1979 Valencia municipal election

All 33 seats in the City Council of Valencia 17 seats needed for a majority
- Registered: 552,034
- Turnout: 344,145 (62.3%)
|  | First party | Second party | Third party |
| Leader | Miguel Pastor | Fernando Martínez Castellano | Pedro Zamora |
| Party | UCD | PSOE | PCPV |
| Leader since | 1979 | 1979 | 1979 |
| Seats won | 13 | 13 | 6 |
| Popular vote | 124,683 | 122,482 | 54,124 |
| Percentage | 36.8% | 36.1% | 16.0% |
| Mayor before election Miguel Ramón Izquierdo URV | Mayor after election Fernando Martínez Castellano PSOE |

= 1979 Valencia municipal election =

Election in the Spanish municipality of Valencia

A municipal election was held in Valencia on 3 April 1979 to elect the 1st City Council of the municipality. All 33 seats in the City Council were up for election. It was held concurrently with local elections all across Spain.

==Overview==
Under the 1978 Constitution, the governance of municipalities in Spain—part of the country's local government system—was centered on the figure of city councils (ayuntamientos), local corporations with independent legal personality composed of a mayor, a government council and an elected legislative assembly. The mayor was indirectly elected by the local assembly, requiring an absolute majority; otherwise, the candidate from the most-voted party automatically became mayor (ties were resolved by drawing lots). In the case of Valencia, the top-tier administrative and governing body was the City Council of Valencia.

===Date===
The term of local assemblies in Spain expired four years after the date of their previous election. The election decree was required to be issued no later than the day after the expiration date of the assemblies, with election day taking place 65 days after the decree's publication in the Official State Gazette (BOE).

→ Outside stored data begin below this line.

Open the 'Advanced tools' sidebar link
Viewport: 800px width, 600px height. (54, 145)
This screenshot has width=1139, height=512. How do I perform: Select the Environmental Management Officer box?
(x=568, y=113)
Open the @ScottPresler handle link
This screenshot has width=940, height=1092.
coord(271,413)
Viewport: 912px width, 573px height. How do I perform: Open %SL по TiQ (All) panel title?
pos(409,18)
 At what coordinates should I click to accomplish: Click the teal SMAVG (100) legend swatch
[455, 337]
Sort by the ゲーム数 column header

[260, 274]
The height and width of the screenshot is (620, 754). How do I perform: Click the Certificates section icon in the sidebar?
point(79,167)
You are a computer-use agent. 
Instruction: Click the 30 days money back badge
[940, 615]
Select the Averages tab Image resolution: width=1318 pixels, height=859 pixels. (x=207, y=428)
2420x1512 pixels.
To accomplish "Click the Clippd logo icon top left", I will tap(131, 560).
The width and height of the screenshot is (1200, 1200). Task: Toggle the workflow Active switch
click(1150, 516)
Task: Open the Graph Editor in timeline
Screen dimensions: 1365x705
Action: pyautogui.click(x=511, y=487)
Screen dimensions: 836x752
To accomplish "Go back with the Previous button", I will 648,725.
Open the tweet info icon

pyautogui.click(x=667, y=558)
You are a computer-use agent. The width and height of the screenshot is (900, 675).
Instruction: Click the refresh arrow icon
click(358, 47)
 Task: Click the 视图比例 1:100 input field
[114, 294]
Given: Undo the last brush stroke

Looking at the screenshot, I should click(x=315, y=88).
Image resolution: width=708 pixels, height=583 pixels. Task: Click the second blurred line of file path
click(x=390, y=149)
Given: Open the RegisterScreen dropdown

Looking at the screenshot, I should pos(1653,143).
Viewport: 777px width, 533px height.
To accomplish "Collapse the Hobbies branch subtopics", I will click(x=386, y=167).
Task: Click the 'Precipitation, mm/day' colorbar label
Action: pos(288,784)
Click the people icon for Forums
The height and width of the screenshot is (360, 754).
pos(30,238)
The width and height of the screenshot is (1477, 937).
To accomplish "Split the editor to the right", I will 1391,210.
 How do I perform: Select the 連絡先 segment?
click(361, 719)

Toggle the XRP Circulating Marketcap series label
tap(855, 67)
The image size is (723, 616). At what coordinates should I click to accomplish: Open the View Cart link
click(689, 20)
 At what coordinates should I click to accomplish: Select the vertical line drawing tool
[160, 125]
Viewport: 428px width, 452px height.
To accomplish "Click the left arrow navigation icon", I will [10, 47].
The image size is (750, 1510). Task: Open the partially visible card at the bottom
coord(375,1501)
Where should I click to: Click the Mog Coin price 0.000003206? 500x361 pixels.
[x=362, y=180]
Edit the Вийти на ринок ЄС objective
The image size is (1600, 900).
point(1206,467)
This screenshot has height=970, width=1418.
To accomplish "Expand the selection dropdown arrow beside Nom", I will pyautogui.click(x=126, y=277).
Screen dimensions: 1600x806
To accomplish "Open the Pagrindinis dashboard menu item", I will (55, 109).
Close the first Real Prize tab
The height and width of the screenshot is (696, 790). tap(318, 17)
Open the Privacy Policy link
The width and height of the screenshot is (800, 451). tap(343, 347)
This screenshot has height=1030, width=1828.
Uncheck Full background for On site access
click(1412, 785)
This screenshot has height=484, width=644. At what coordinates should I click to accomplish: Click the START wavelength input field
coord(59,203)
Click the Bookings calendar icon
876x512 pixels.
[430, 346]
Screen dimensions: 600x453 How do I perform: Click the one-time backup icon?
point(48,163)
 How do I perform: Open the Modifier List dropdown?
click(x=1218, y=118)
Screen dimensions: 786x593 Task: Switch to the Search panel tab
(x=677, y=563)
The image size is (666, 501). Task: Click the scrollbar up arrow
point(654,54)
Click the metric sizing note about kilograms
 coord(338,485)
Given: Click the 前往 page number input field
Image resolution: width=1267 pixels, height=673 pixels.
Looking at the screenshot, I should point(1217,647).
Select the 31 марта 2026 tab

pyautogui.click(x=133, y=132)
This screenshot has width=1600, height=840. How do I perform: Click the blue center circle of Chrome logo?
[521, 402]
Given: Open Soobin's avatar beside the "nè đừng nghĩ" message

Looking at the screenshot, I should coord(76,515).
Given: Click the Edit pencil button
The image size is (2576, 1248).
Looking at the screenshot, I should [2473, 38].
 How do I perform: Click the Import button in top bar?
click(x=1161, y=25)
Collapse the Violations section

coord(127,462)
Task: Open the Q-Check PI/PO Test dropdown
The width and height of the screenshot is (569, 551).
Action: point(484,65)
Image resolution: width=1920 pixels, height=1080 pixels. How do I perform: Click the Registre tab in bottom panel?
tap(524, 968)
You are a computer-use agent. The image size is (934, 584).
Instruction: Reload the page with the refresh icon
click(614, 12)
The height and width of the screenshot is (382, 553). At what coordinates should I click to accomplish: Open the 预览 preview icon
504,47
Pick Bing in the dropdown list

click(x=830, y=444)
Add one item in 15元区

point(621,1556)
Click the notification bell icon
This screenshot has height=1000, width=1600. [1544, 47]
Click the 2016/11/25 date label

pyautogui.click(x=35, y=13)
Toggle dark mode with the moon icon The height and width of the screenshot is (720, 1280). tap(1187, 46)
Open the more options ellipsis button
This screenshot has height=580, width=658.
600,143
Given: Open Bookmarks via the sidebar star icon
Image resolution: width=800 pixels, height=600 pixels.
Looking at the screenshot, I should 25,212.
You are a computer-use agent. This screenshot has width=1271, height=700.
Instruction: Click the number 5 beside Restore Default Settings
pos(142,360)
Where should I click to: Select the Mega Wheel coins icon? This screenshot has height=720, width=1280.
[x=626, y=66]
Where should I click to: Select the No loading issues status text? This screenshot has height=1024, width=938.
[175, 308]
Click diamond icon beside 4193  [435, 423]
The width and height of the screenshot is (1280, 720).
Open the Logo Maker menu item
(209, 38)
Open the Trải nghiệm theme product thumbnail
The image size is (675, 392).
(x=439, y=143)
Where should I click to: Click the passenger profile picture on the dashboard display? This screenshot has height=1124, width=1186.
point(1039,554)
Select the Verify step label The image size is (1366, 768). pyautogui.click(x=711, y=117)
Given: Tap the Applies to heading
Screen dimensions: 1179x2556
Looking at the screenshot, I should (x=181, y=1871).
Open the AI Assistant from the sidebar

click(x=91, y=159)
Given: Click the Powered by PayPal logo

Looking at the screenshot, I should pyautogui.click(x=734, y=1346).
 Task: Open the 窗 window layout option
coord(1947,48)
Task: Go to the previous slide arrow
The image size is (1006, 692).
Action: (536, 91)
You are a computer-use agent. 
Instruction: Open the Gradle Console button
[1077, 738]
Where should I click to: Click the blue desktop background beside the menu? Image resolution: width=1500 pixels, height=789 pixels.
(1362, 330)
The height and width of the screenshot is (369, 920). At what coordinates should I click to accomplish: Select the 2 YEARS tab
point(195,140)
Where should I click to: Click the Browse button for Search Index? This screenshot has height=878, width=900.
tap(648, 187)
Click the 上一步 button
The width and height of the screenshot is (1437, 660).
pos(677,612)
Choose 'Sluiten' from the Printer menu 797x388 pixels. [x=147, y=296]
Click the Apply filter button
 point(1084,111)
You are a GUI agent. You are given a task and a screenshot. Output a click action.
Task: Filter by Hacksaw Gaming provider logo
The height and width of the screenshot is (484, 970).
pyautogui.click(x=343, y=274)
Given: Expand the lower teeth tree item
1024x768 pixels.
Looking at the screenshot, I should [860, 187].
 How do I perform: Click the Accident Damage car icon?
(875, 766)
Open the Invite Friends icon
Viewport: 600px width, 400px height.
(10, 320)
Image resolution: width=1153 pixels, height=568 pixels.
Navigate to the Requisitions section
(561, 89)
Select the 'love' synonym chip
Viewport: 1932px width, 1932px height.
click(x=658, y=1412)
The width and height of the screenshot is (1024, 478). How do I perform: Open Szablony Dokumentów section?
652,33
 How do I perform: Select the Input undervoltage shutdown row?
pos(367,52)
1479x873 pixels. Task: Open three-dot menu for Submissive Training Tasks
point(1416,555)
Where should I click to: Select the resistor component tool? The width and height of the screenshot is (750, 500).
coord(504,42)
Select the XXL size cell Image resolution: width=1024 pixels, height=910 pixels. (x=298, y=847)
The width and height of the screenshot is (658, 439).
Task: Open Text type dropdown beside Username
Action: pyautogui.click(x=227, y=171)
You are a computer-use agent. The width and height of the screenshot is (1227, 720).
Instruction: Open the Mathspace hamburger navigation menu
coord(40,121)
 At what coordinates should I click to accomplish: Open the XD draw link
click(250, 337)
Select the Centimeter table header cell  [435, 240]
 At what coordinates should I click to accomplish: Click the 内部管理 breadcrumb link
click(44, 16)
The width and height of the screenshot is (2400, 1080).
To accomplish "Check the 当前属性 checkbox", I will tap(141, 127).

Elections to the assemblies of local entities were officially called on 27 January 1979 with the publication of the corresponding decree in the BOE, setting election day for 3 April.

===Electoral system===
Voting for local assemblies was based on universal suffrage, comprising all Spanish nationals over 18 years of age, registered and residing in the municipality and with full civil and political rights.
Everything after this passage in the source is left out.